# Overview

This document explains how to trace Kata Containers components.

# Introduction

The Kata Containers runtime and agent are able to generate
[OpenTelemetry][opentelemetry] trace spans, which allow the administrator to
observe what those components are doing and how much time they are spending on
each operation.

# OpenTelemetry summary

An OpenTelemetry-enabled application creates a number of trace "spans". A span
contains the following attributes:

- A name
- A pair of timestamps (recording the start time and end time of some operation)
- A reference to the span's parent span

All spans need to be *finished*, or *completed*, to allow the OpenTelemetry
framework to generate the final trace information (by effectively closing the
transaction encompassing the initial (root) span and all its children).

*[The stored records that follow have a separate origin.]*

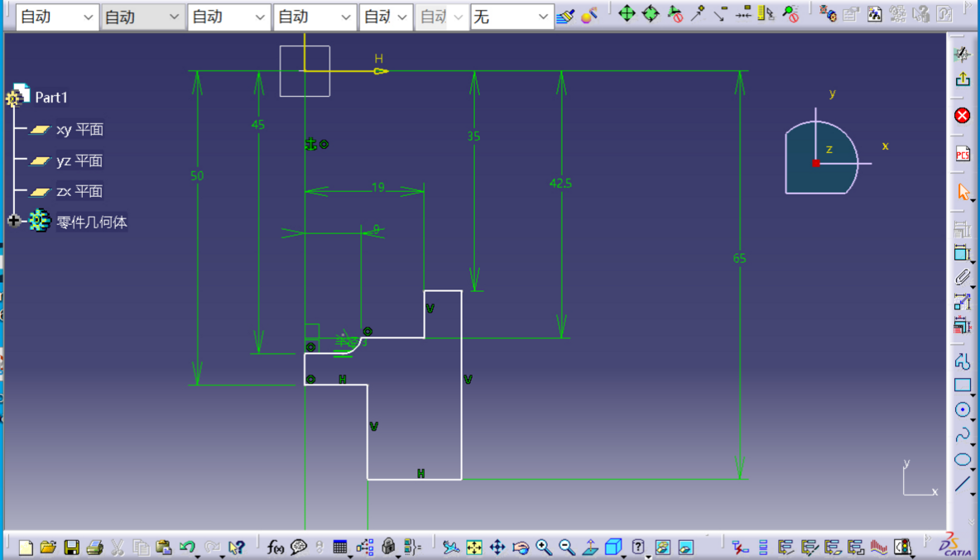Expand the 零件几何体 tree node
This screenshot has width=980, height=560.
point(13,221)
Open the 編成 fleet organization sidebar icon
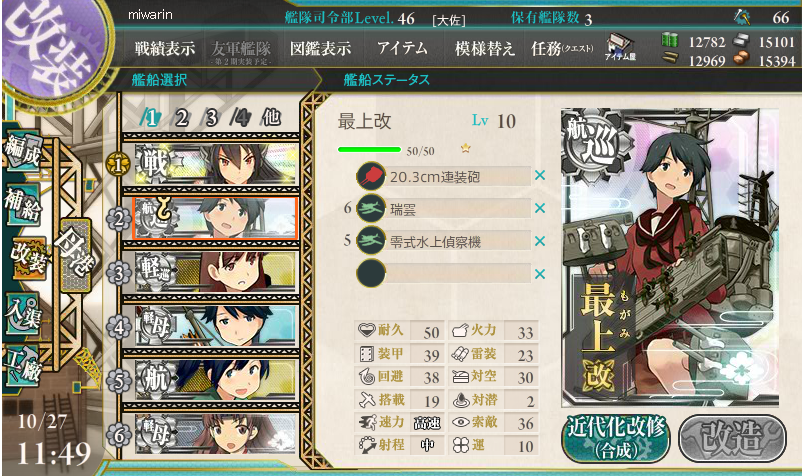Viewport: 804px width, 476px height. (x=24, y=151)
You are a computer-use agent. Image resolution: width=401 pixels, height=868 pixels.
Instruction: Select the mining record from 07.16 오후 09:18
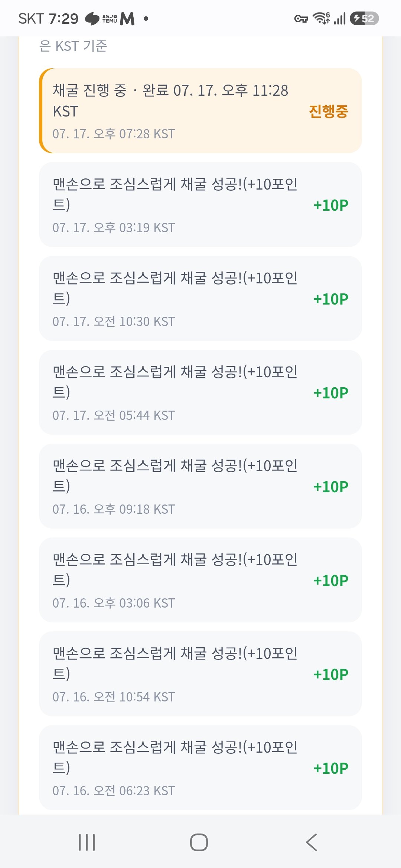[x=201, y=486]
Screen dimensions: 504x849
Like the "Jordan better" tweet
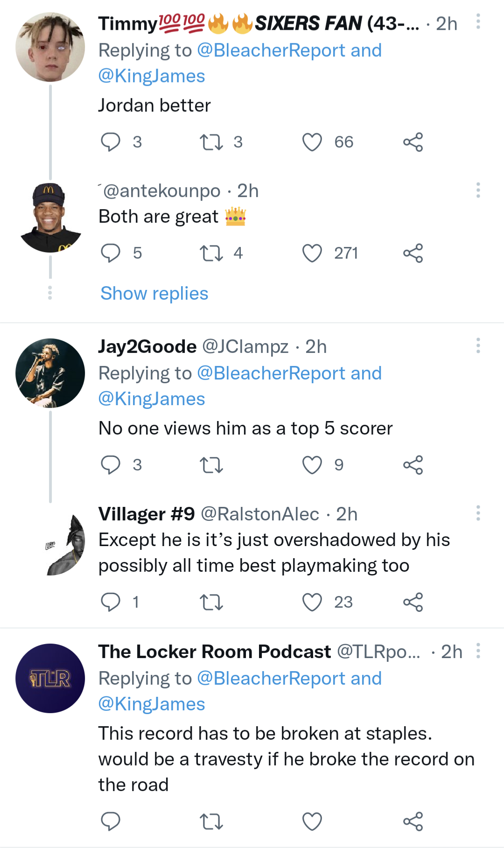[312, 142]
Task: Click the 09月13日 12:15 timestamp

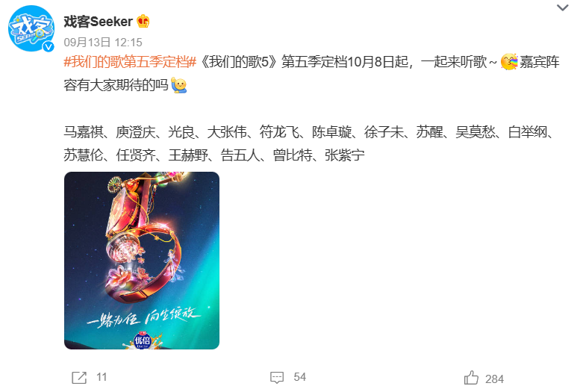Action: coord(103,43)
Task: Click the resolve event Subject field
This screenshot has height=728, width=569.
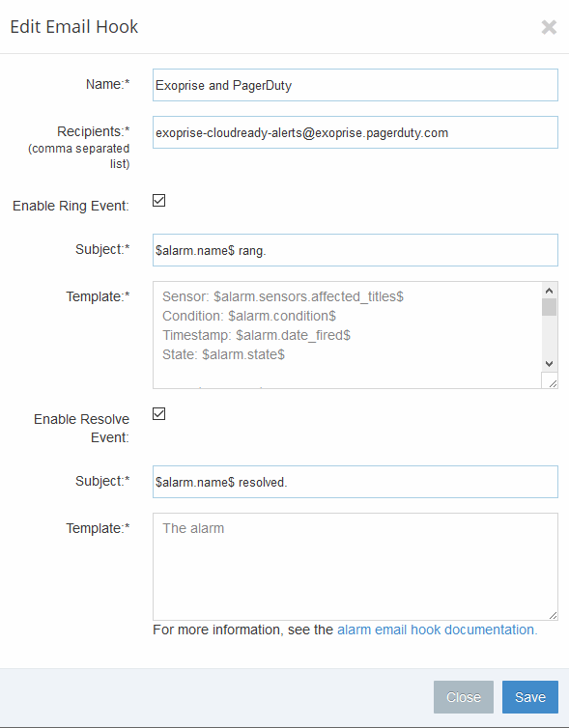Action: 355,482
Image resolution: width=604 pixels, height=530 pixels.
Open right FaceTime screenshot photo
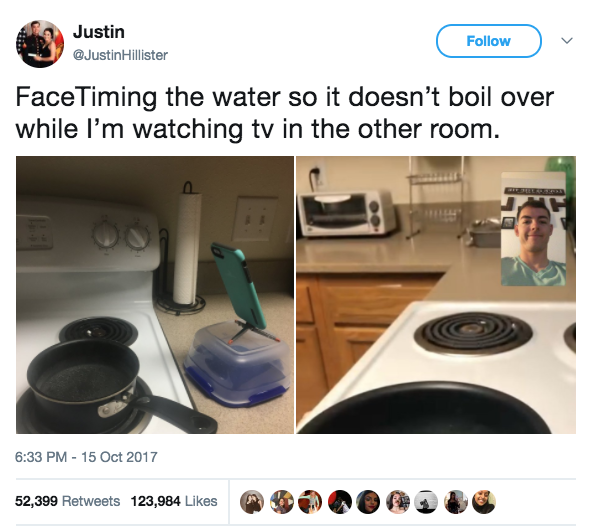[436, 295]
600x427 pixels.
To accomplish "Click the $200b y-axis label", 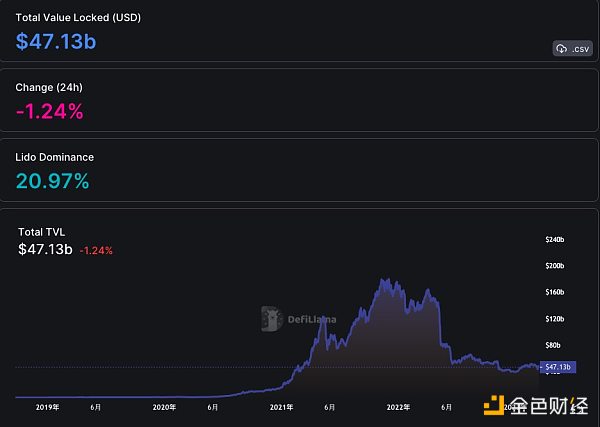I will point(554,266).
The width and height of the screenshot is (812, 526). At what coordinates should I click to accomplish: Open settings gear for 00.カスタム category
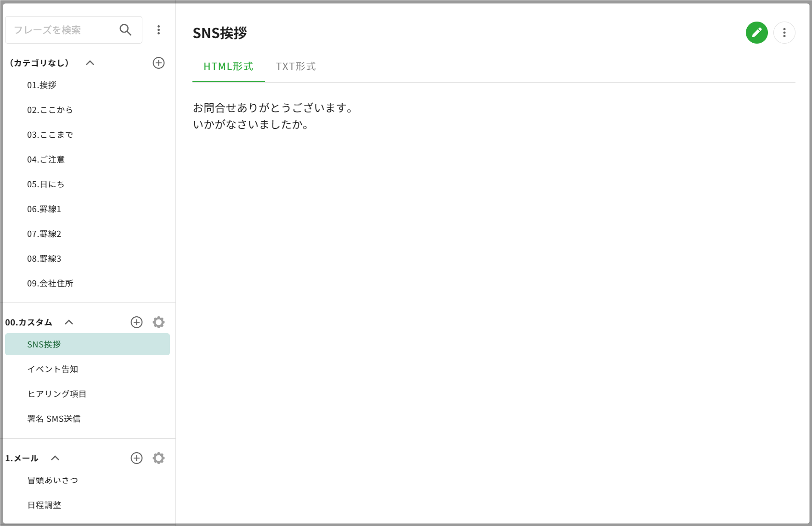[158, 322]
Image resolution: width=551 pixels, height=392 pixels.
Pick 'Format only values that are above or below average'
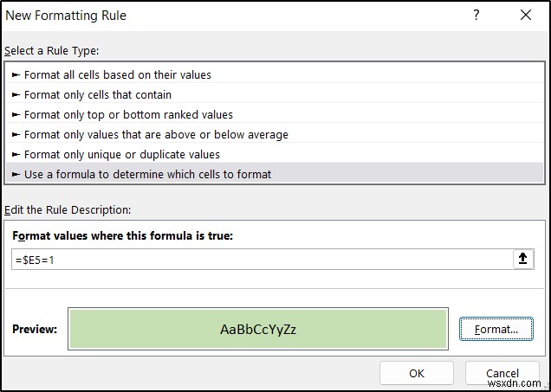156,135
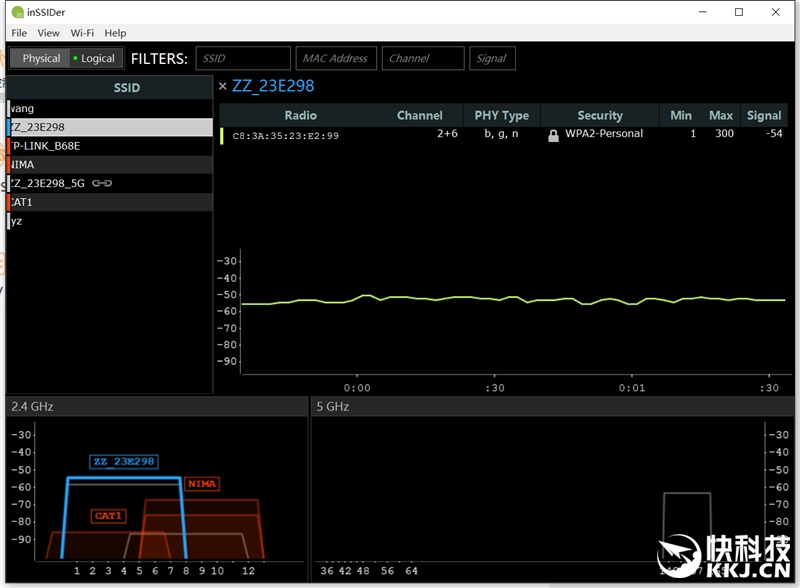Click the lock icon beside WPA2-Personal
The image size is (800, 588).
click(553, 135)
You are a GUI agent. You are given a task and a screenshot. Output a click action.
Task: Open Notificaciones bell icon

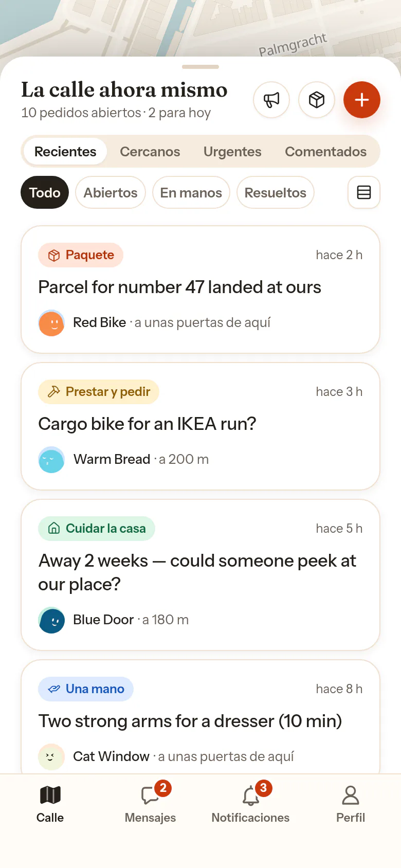(250, 795)
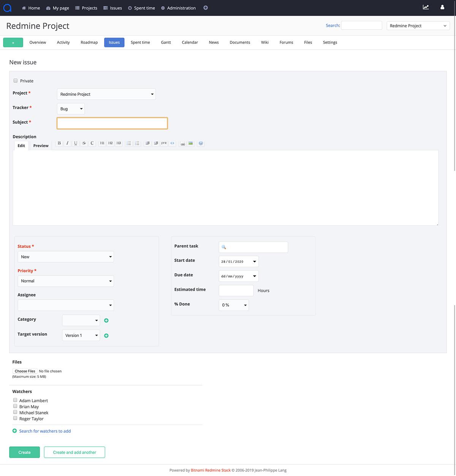456x476 pixels.
Task: Click Search for watchers to add link
Action: pos(45,431)
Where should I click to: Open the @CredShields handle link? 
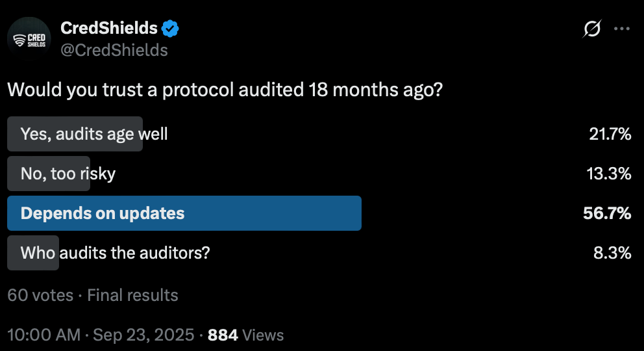pos(114,50)
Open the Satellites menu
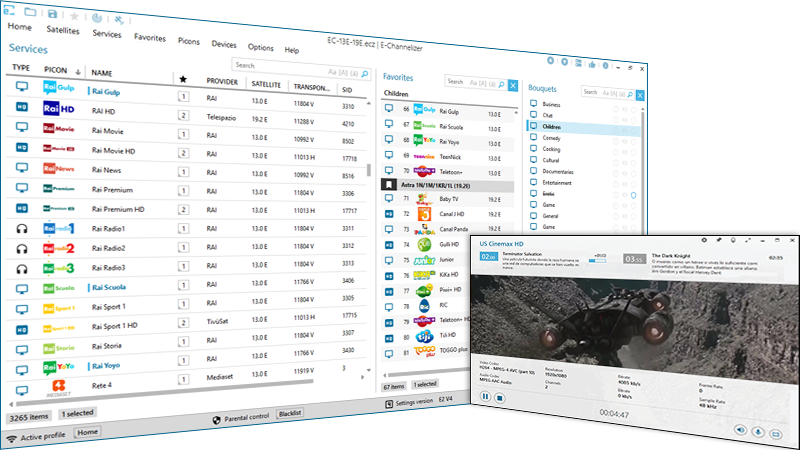800x450 pixels. (63, 31)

For Kata, the root span represents the total amount of time taken to run a
particular component from startup to its shutdown (the "run time").

# Architecture

## Runtime tracing architecture

The runtime, which runs in the host environment, has been modified to
optionally generate trace spans which are sent to a trace collector on the
host.

## Agent tracing architecture

An OpenTelemetry system (such as [Jaeger][jaeger-tracing]) uses a collector to
gather up trace spans from the application for viewing and processing. For an
application to use the collector, it must run in the same context as
the collector.

This poses a problem for tracing the Kata Containers agent since it does not
run in the same context as the collector: it runs inside a virtual machine (VM).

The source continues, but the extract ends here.